Discrete Optimization Online Course

I want to mention about the benefits of “Discrete Optimization” course which presents approaches and methods that provide short time solution about order picking optimization. This course which helps you to improve your algorithm or use hybrid approaches provides comprehensive algorithms, models and methods with challenging assignments. The level of the course is intermediate, and the course takes eight weeks to complete. The weekly assignments include different data dimensions and variety related to the problem and each solution approach varies according to the problem. The assignments consist of two phases:

Designing algorithm of the specific problem
Coding algorithm with Python and installing system

Therefore, your experiences of designing algorithm and coding can increase with the help of this course. Assignments in a specific week do not collide with other assignment and these assignments require your extra research. While you make an effort to obtain the solution, you can thoroughly learn and implement the approaches. You will be able to see that your algorithms or approaches solve the problems of assignments without implementing course’s approaches directly. According to the quality of your approaches, you can score 3, 7 and 10 where pass grade is 7.
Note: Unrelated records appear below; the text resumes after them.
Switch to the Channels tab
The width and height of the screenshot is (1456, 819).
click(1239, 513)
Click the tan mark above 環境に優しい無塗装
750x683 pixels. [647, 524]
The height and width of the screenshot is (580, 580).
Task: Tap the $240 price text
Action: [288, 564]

The course requires base optimization knowledge and Python coding and involves methodological approaches for solutions of Knapsack Problem, Graph Coloring, Travelling Salesman Problem (TSP), Facility Location Problem and Capacitated Vehicle Routing Problem. Some of these approaches are Branch and Bound Algorithm, Constraint Optimization and Local Search Algorithm, and they have been well explained with appropriate examples.

Personal Contribution

While you work on the assignments, you can get the idea that the problem is not ever solved. Henceforward, the self-improvement starts. You are able to solve problems of assignments with searching new solution ways without despair. In addition, you can improve hybrid models with variety of machine learning models.

For instance, the solution of TSP that has a plenty of customers involves grouping customers by using k-means clustering, and finding the route that has minimum distance by using Simulated Annealing based on grouped customers. If you try to solve without customer grouping, it takes polynomial time because of the high number of customers in TSP. Likewise you are able to improve your approaches and improve yourself with other assignments of the courses.
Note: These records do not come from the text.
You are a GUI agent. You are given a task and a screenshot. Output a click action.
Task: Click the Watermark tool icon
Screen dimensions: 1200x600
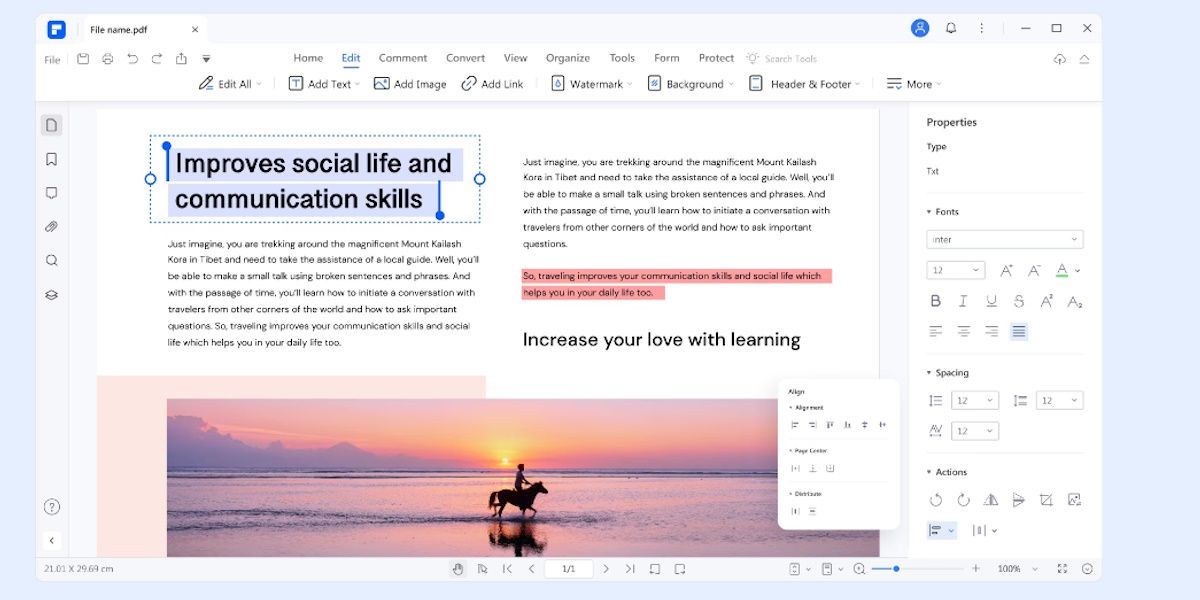pyautogui.click(x=558, y=84)
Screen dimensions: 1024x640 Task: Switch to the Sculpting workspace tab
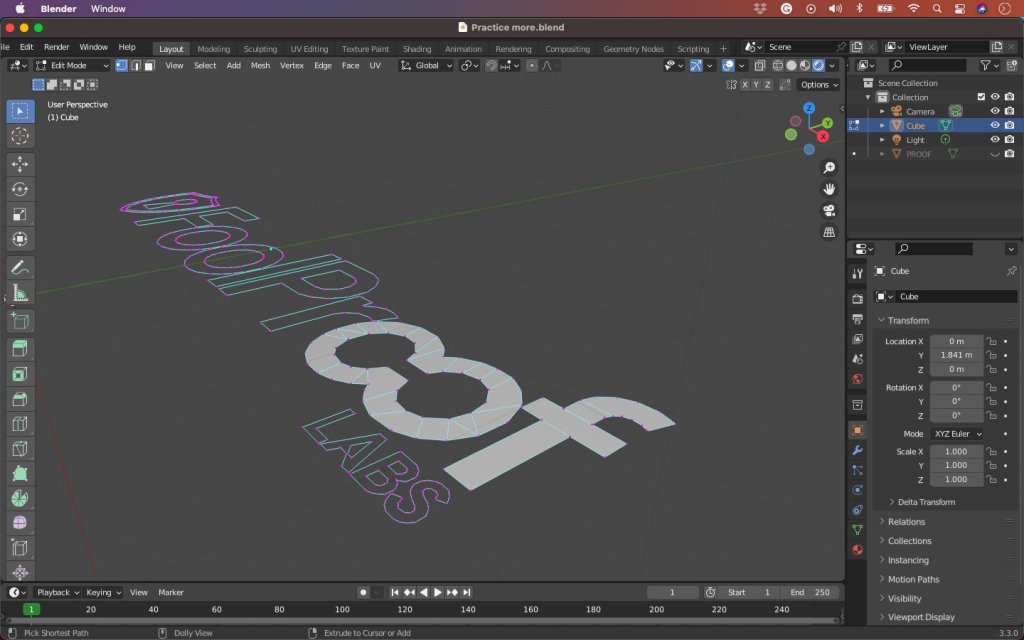click(260, 49)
Combining Real Problem with Theoretical Knowledge

After I was inspired from “Large Neighborhood” method that is the last subject of the course, I redesigned the picking algorithm which belongs to the retail company. This development in the new algorithm has generated 1 percent reduction of picking operations cost in comparison with previous one. The savings (millions TL) provide with an undeniable competitive advantage to the company. If friends who work in the same field with me pay special attention to this course, they will provide savings for their company. In addition to personal contribution, solving a real sector problem by using theoretical knowledge is a source of happiness for me. I wish you the same happiness …

Let me first introduce myself. I work as an Analytics Specialist for a leading retail company in Turkey. My responsibilities include improving and designing algorithms, mathematical modelling and coding, business analytics, data analytics and statistical modelling (machine learning methods etc.). I use T-SQL, Python or IBM ILOG CPLEX for the solutions and data analysis. I graduated from Mathematics (Bachelor’s degree) at Istanbul Commerce University and Management Engineering (master’s degree) at Istanbul Technical University (ITU). The title of my thesis was “Measuring comfort index in Public Transportation in Istanbul”. I have been currently focusing on “Adoption of Electric Vehicle in inner-city Freight Transportation” during my Ph.D. studies at ITU which is about to be finished.